|Die Frankfurt-Tipp Bewertung - Film:|
|Laufzeit:||Approx. 95 min.|
|FSK:||From 12 years|
|Anzahl der Disc:||1|
|Sprachen:||German, English (5.1 DTS-HD Master Audio)|
|Bildformat:||16:9 (1.85:1) 1080/24FPS|
|Label:||Ascot Elite Home Entertainment|
Film: Matt Johnson (Matt Johnson) and Owen Williams (Owen Williams) joined the CIA in the 1960s through the so-called "Bright Recruits" program, where they lead the AV team together with a cameraman. You will be charged with unspectacular missions such as reviewing filmmaker Stanley Kubrick. But Matt would much rather find out the alleged mole is at NASA, who passes on secrets to the Russians. With a crazy idea, he manages to convince his superiors to support his team with this assignment: they want to pose as a documentary crew who wants to shoot a film about the upcoming moon landing at NASA. The plan seems to work out until they overhear an explosive conversation: Apparently NASA is not yet ready to actually land on the moon. According to this information, Matt and the rest of the team are to be removed from the mission. But then the passionate film freak has an idea - an idea that could not only change history, but that could also put him and the others in great danger…
After his festival favourite "The Dirtes", who has dealt with the subject of bullying in schools, director Matt Johnson remains true to the mockumentary and found footage style even in "Operation Avalance". Even though this stylistic device has become worn out due to its too frequent use in the horror-subject, Johnson can still get some worth seeing and original sides out of it - even if at the end he falls for the usual weaknesses that these movies too often bring with them. First of all, the strengths: The idea of filming the preparations for the moon landing, disguised as a documentary crew at NASA, provides some really entertaining moments especially in the first third of the film.
And even if Johnson copies himself and his fellow actors into archive material, so that one gets the impression that they really visited Stanley Kubrick during the shooting of "2001 - Odyssey in Space" or that they would have been there at decisive moments in the NASA control center, the film, which towards the end turns into a conspiracy thriller, certainly has a high show and entertainment value. The relaxed tone of the first twenty minutes, which are almost comedic, is also a lot of fun.
In the end, however, the weaknesses of the staging are more significant. Too often, the staging falls into the usual found footage traps, in which the viewer wonders why filming continues in such situations - for example when one is shot at or makes a cruel discovery in the garage of an acquaintance. Moreover, as an actor Johnson is simply not convincing enough to convincingly portray the constantly growing paranoia.

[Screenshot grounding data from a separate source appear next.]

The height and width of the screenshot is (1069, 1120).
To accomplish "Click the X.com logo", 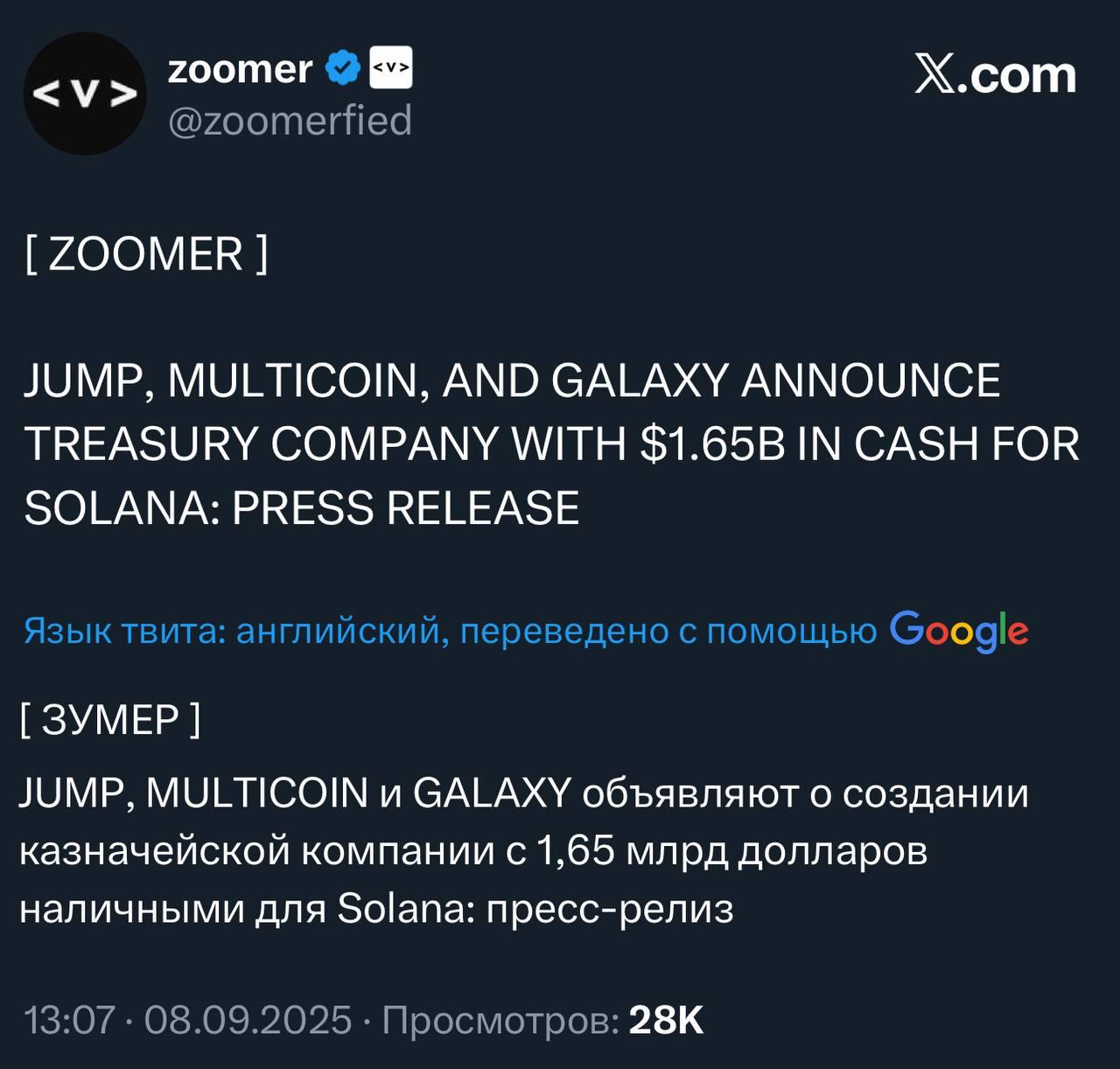I will click(x=996, y=74).
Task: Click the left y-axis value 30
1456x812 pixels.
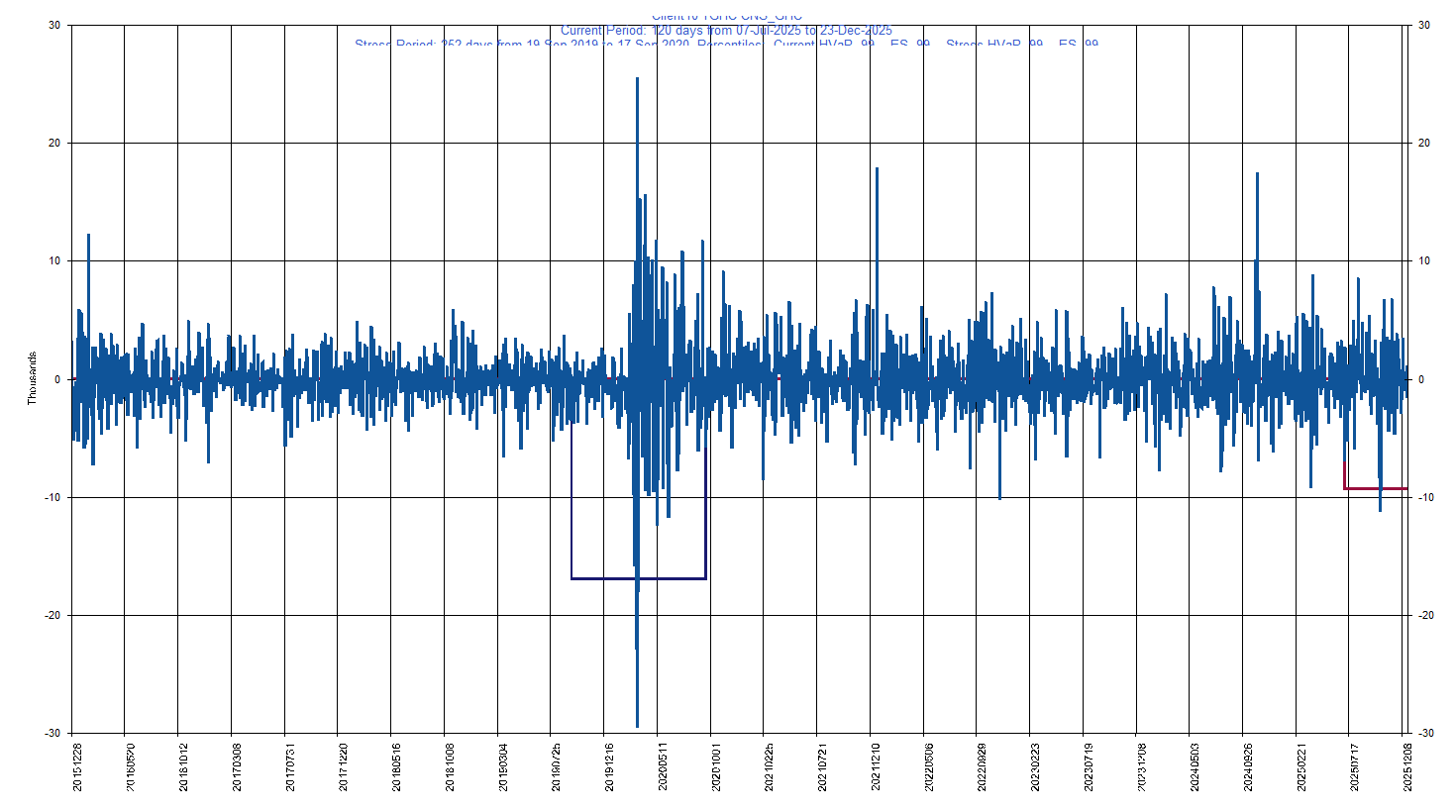Action: point(53,25)

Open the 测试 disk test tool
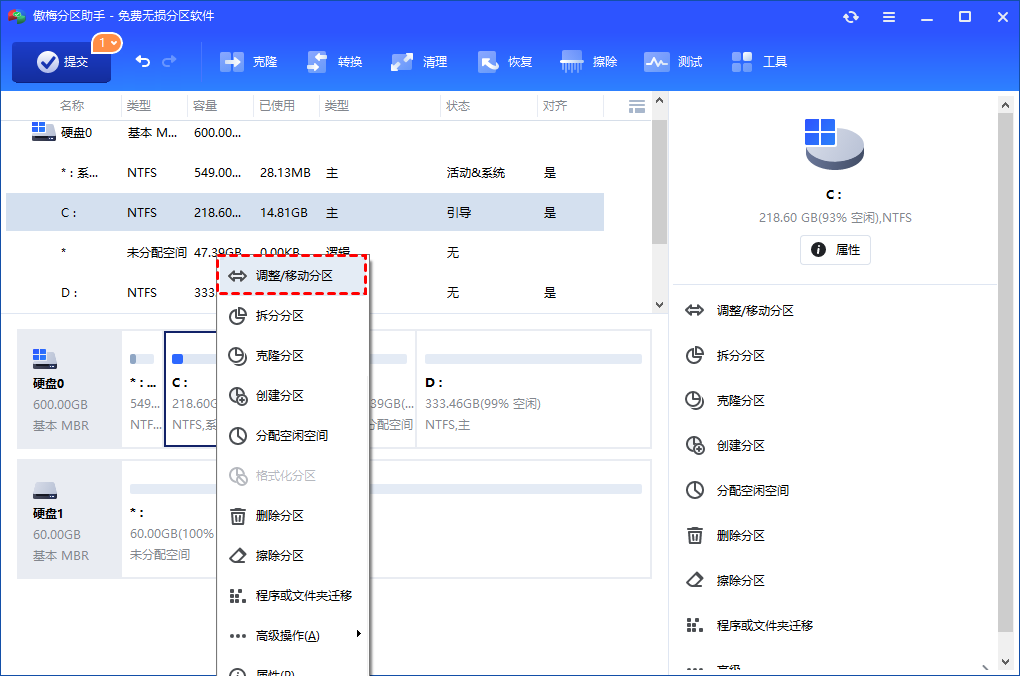[673, 61]
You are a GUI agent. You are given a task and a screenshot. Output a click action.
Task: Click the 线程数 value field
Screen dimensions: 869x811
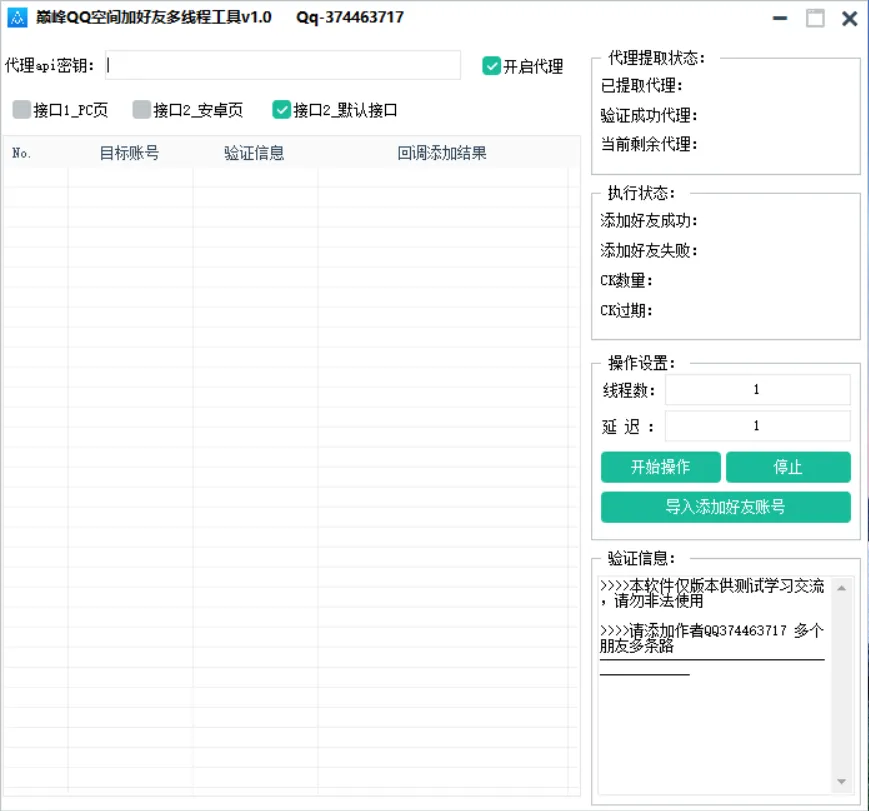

Although: The clever play with the usual moon landing conspiracy theories and the ending make such weaknesses still forgivable. If you like entertaining conspiracy thrillers and aren't deterred by the found footage style, you should definitely take a look here. Worth seeing!
Picture + sound: Since the material of this Found Footage film is supposed to be from the 60s, it was edited accordingly. Blurriness, image gravel and soiling can be detected - but are also intentional. Therefore, the image quality can only be evaluated as to whether it is authentic. And there's a clear one: yes! The tone, on the other hand, seems a bit too powerful to actually originate from the 60s. The dialogues sound very understandable from the speakers and at a few points smaller sound effects are used, which make use of the surround range audibly. Good.
Extras: Beside the trailer and further program tips there is also an interview with Matt Johnson (ca. 14:20 min.) recorded exclusively for the German release.
>Fazit: "Operation Avalance" is an entertaining found footage thriller, which shows some weaknesses and illogical moments especially towards the finale, but overall can come up with an exciting and quite clever story and an atmospheric implementation. The audiovisual implementation is convincing and the look captures the 60s feeling well. The bonus material consists of an interview with the director, which provides some interesting information. Altogether there is a clear one for it: Recommendable!